Exercise goal:
Can you write out the records again with "folder icon" replaced by "directory icon" everywhere, leaving everything else unchanged?

Material for this task:
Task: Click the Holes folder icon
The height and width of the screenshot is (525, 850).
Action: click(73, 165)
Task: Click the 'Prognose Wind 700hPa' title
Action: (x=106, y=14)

Exercise solution:
Task: Click the Holes directory icon
The height and width of the screenshot is (525, 850).
Action: click(73, 165)
Task: Click the 'Prognose Wind 700hPa' title
Action: (x=106, y=14)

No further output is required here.